EXTRAIT DU TEXTE -

※ ※ ※

Ces sciences donc, par leurs inventeurs, sont à nous. Les continuateurs ont pu être ce qu’on voudra, bons ou mauvais ; il n’importe. En elles-mêmes, d’ailleurs, toutes ces sciences, astronomie, mathématiques, physique, sont évidemment neutres. Elles sont au premier occupant, à celui qui saura s’en servir, et les faire entrer, toutes pénétrées de lumière et de philosophie, dans l’unité de l’encyclopédie véritable.
Or, nos ennemis le peuvent-ils ? Je demande encore une fois, pour juger leurs forces, ce que jusqu’à présent ils ont produit, outre les ruines. Mettons à part ces ruines, qu’ont-ils dit, affirmé, démontré ? qu’ont-ils construit ? Je ne trouve absolument rien.
Ils ne peuvent nommer que deux choses : la philosophie du dix-huitième siècle et la philosophie du dix-neuvième siècle, c’est-à-dire un éclat de rire, suivi d’un acte de folie.

※ ※ ※

CONSIGNE A -
Recopiez mot pour mot les enregistrements, de la ligne qui contient « You are a computer-use agent. The » jusqu'à la toute fin des enregistrements, cette première ligne comprise. Laissez les images de côté dans votre réponse.
Le texte et les enregistrements ne viennent pas de la même source.

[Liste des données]
※ ※ ※

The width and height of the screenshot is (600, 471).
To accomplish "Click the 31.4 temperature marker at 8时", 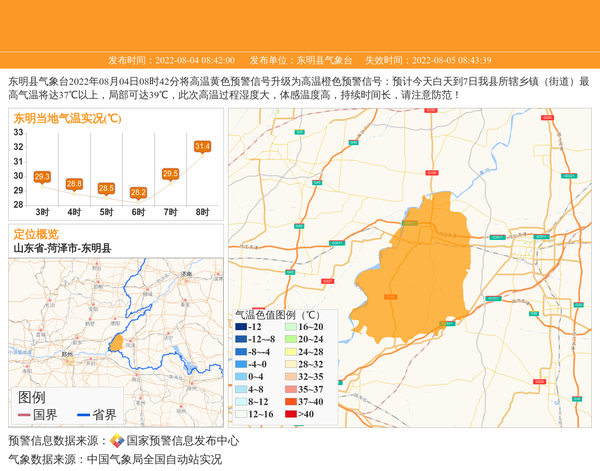I will coord(202,147).
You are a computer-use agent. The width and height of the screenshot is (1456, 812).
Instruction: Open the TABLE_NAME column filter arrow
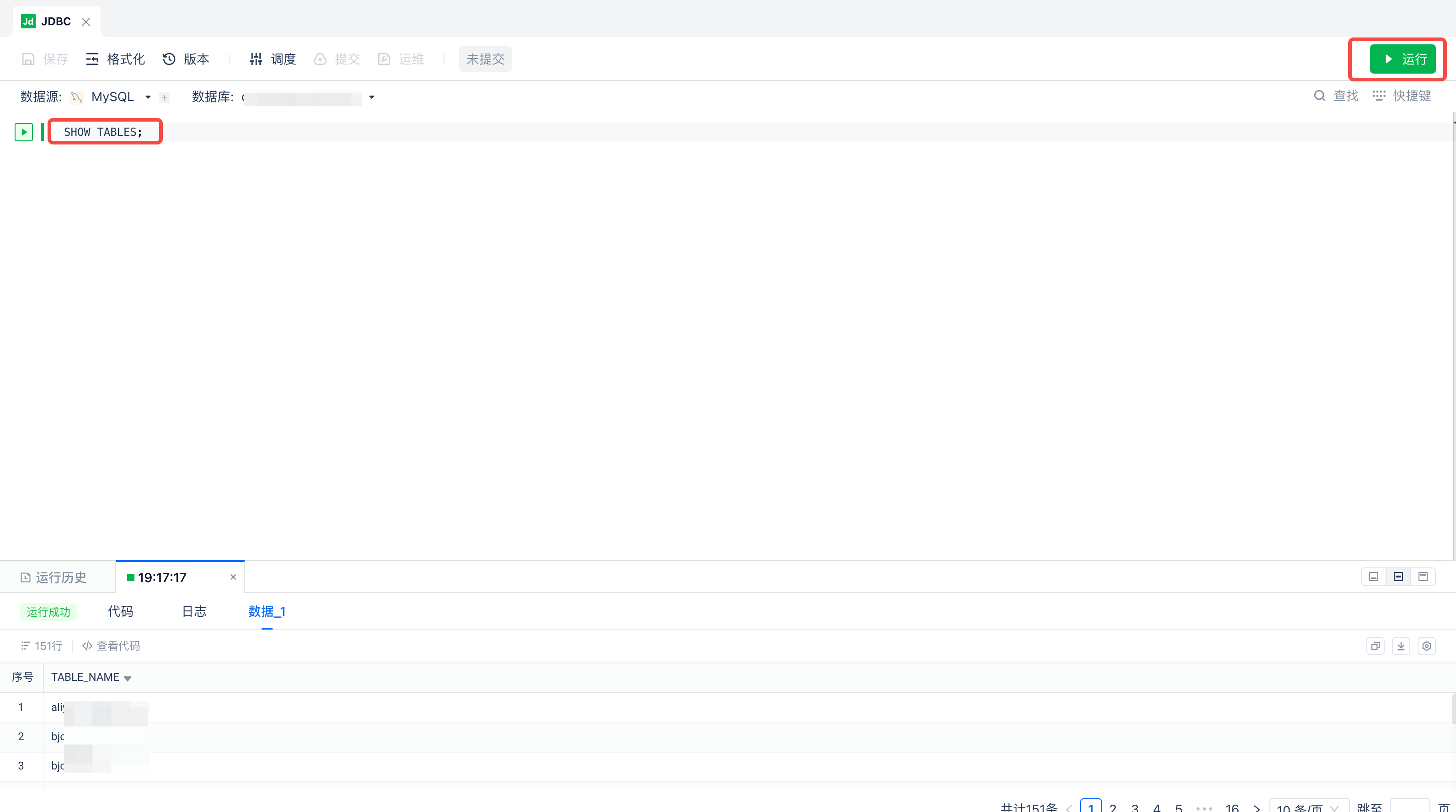pos(128,678)
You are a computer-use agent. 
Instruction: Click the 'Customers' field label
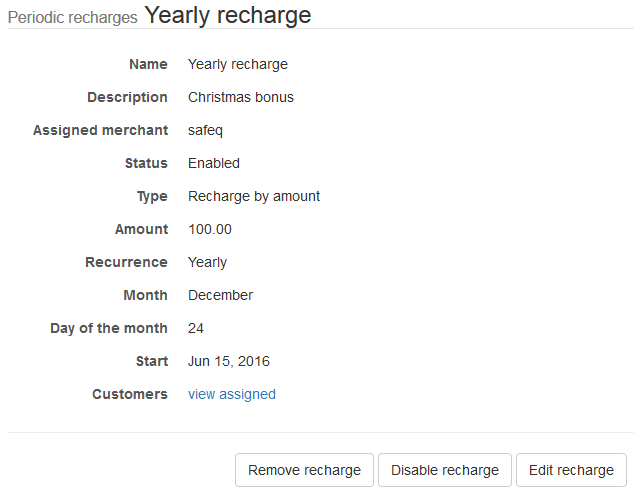coord(130,394)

※ ※ ※

CONSIGNE B -
Redonnez tel quel, sans rien changer, le texte sur les sciences et la philosophie.

RÉPONSE COMPLÈTE A -
You are a computer-use agent. The width and height of the screenshot is (1456, 812).
Instruction: Open the TABLE_NAME column filter arrow
pos(128,678)
You are a computer-use agent. 
Instruction: Click the 'Customers' field label
coord(130,394)

RÉPONSE COMPLÈTE B -
Ces sciences donc, par leurs inventeurs, sont à nous. Les continuateurs ont pu être ce qu’on voudra, bons ou mauvais ; il n’importe. En elles-mêmes, d’ailleurs, toutes ces sciences, astronomie, mathématiques, physique, sont évidemment neutres. Elles sont au premier occupant, à celui qui saura s’en servir, et les faire entrer, toutes pénétrées de lumière et de philosophie, dans l’unité de l’encyclopédie véritable.
Or, nos ennemis le peuvent-ils ? Je demande encore une fois, pour juger leurs forces, ce que jusqu’à présent ils ont produit, outre les ruines. Mettons à part ces ruines, qu’ont-ils dit, affirmé, démontré ? qu’ont-ils construit ? Je ne trouve absolument rien.
Ils ne peuvent nommer que deux choses : la philosophie du dix-huitième siècle et la philosophie du dix-neuvième siècle, c’est-à-dire un éclat de rire, suivi d’un acte de folie.